-- START OF EXTRACTED DATA --

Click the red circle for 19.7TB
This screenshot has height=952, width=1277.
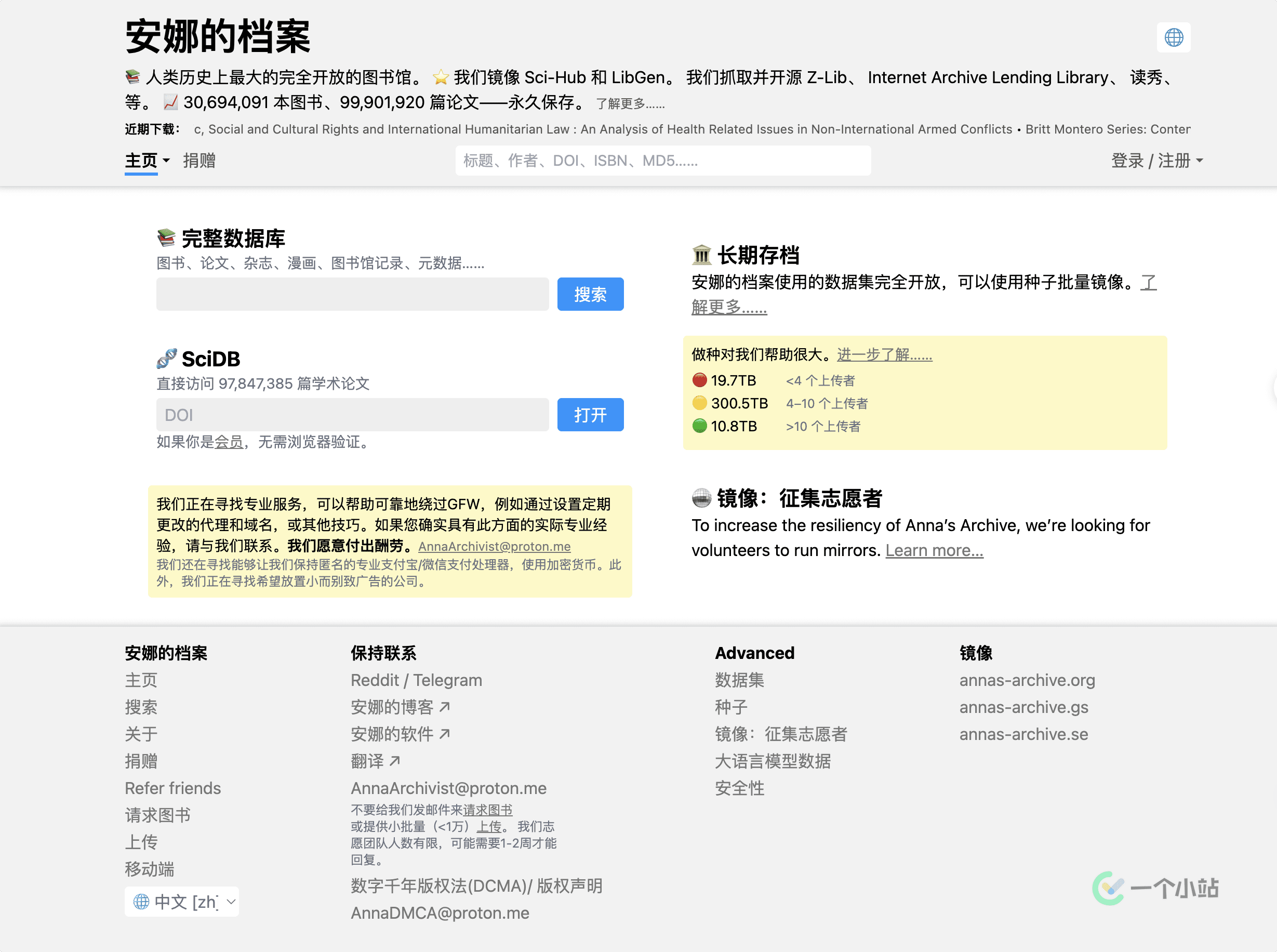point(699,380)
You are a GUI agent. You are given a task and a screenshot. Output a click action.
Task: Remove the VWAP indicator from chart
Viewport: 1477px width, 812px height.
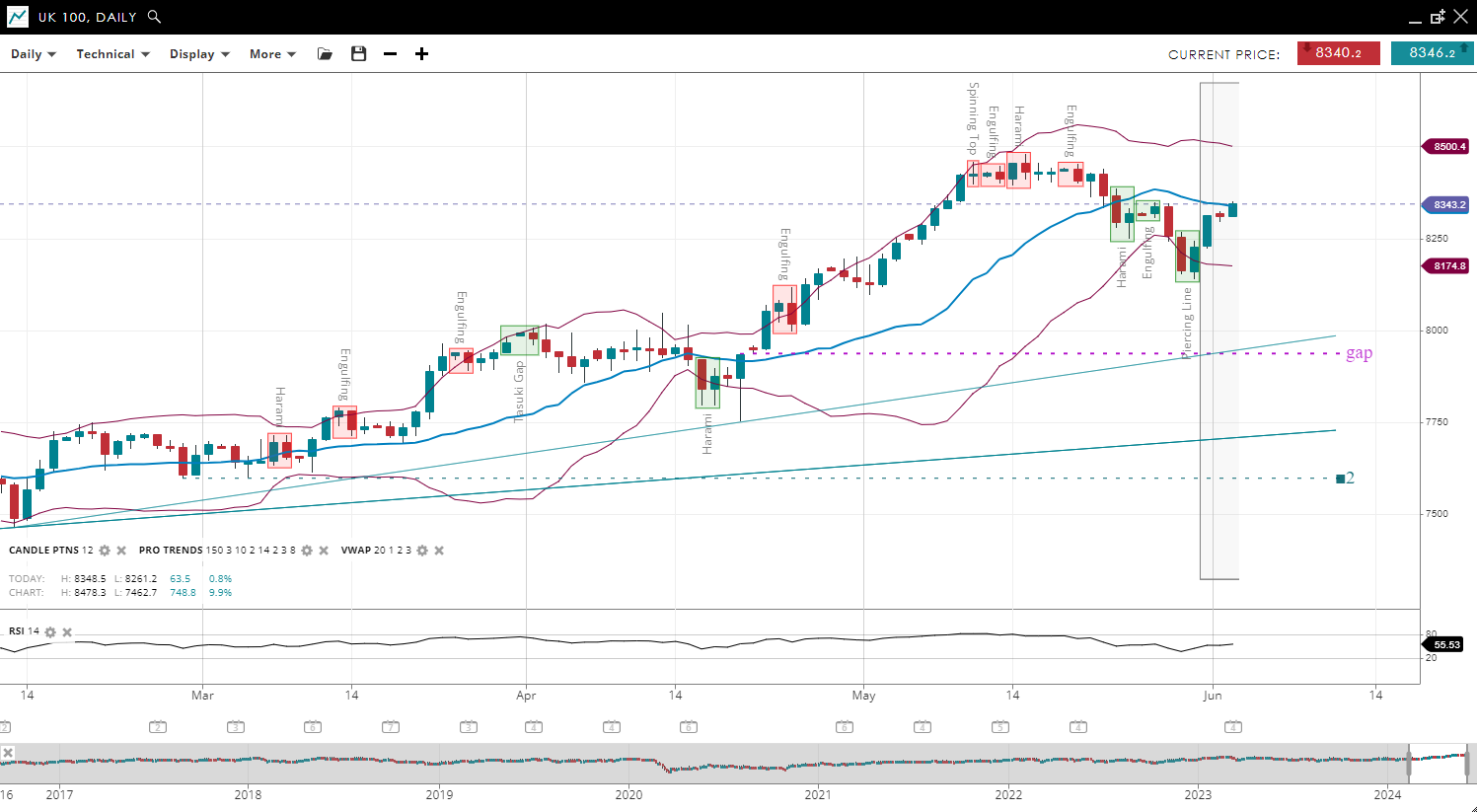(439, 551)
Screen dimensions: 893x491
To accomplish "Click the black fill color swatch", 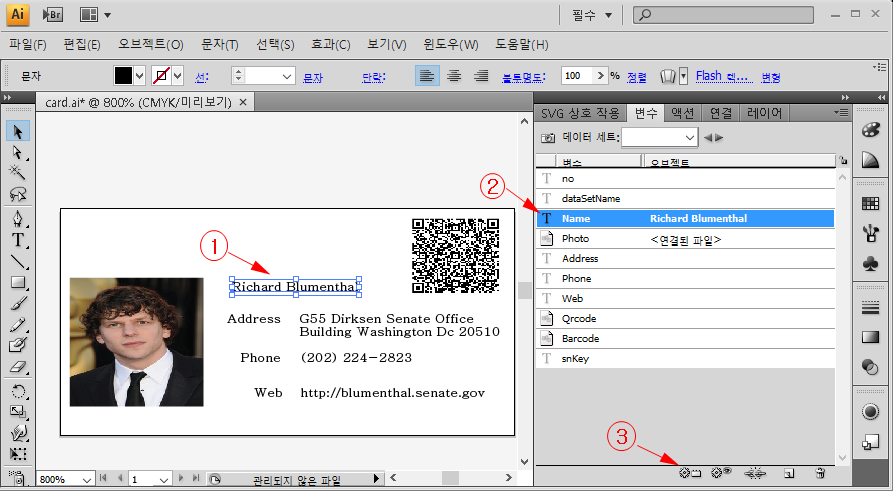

-- END OF EXTRACTED DATA --
-- START OF EXTRACTED DATA --

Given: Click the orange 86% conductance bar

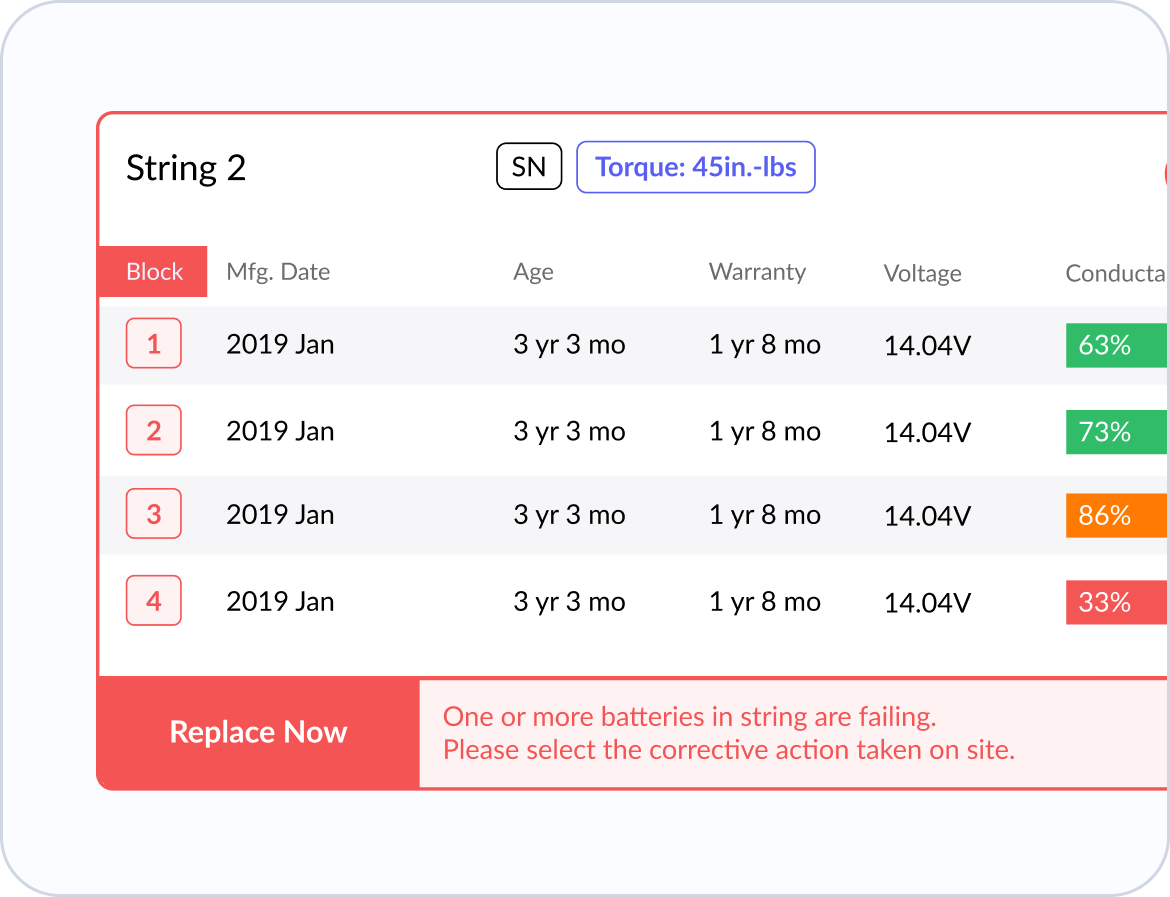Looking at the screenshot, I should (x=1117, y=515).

-- END OF EXTRACTED DATA --
-- START OF EXTRACTED DATA --

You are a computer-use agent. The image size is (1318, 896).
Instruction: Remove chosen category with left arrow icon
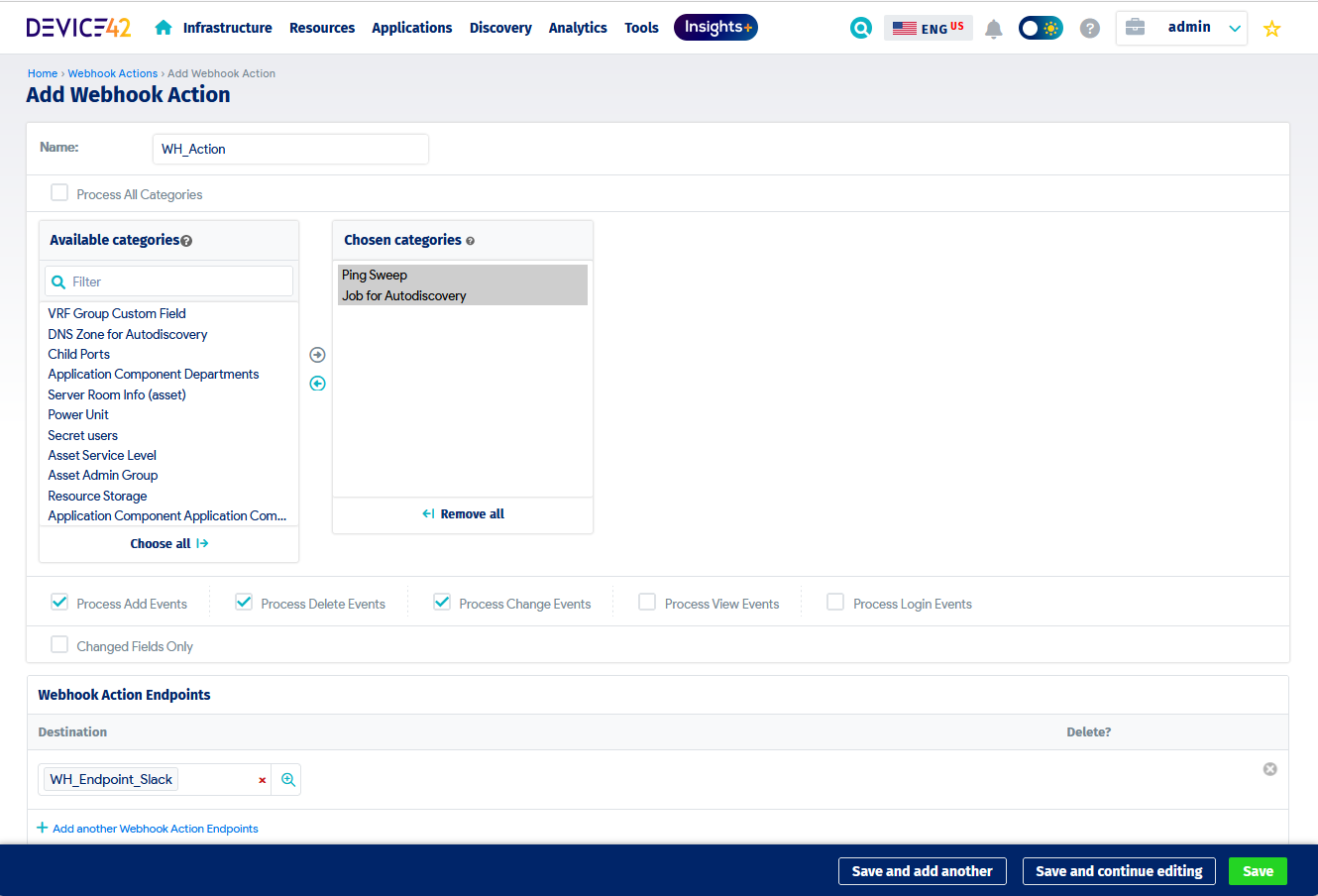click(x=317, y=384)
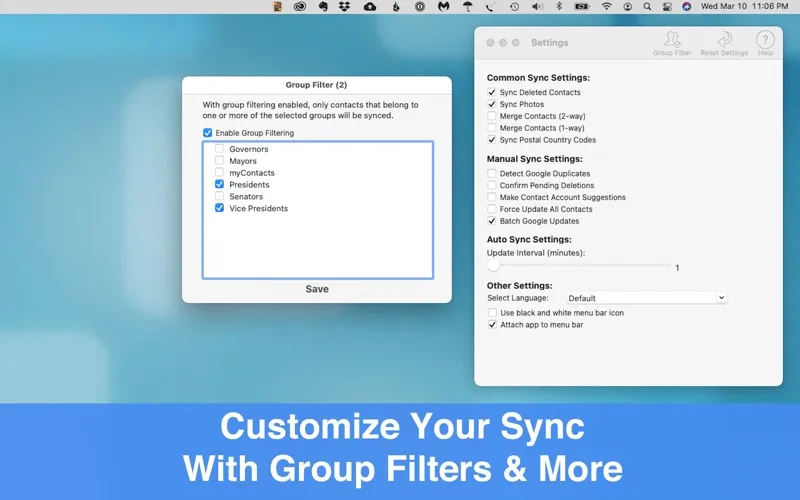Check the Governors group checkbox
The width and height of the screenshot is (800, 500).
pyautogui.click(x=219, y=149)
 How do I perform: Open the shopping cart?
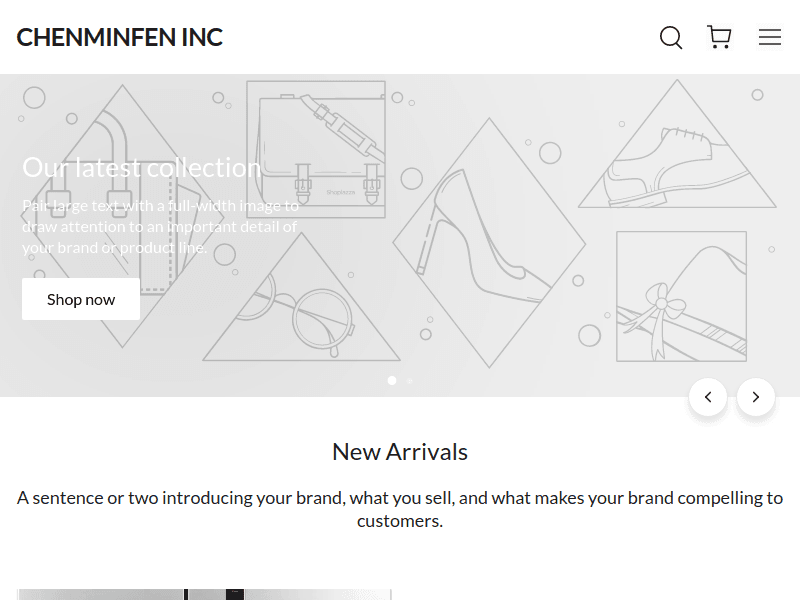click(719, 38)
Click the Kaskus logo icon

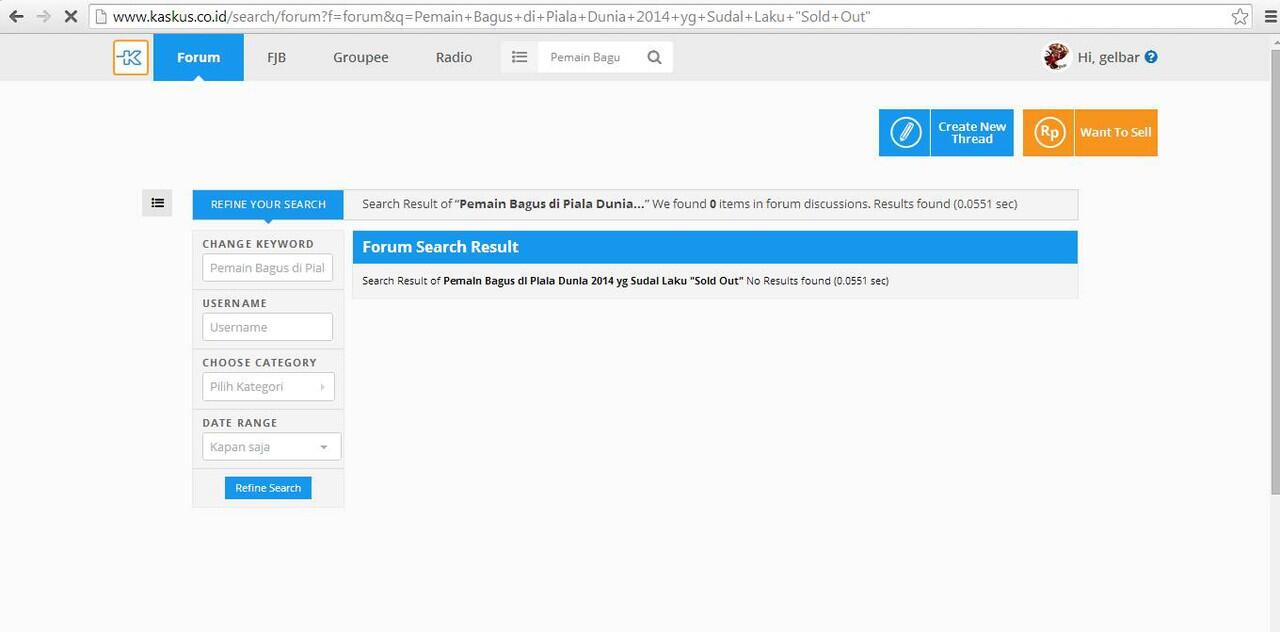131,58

-- END OF EXTRACTED DATA --

#### TASK DETAILS:
Copy out the material from the line with "You are a GUI" to the line with "the black fill", and leave the pictures out of your answer.

#### EXPECTED OUTPUT:
You are a GUI agent. You are given a task and a screenshot. Output a click action.
Task: Remove the VWAP indicator from chart
Viewport: 1477px width, 812px height.
(439, 551)
Screen dimensions: 893x491
To accomplish "Click the black fill color swatch", 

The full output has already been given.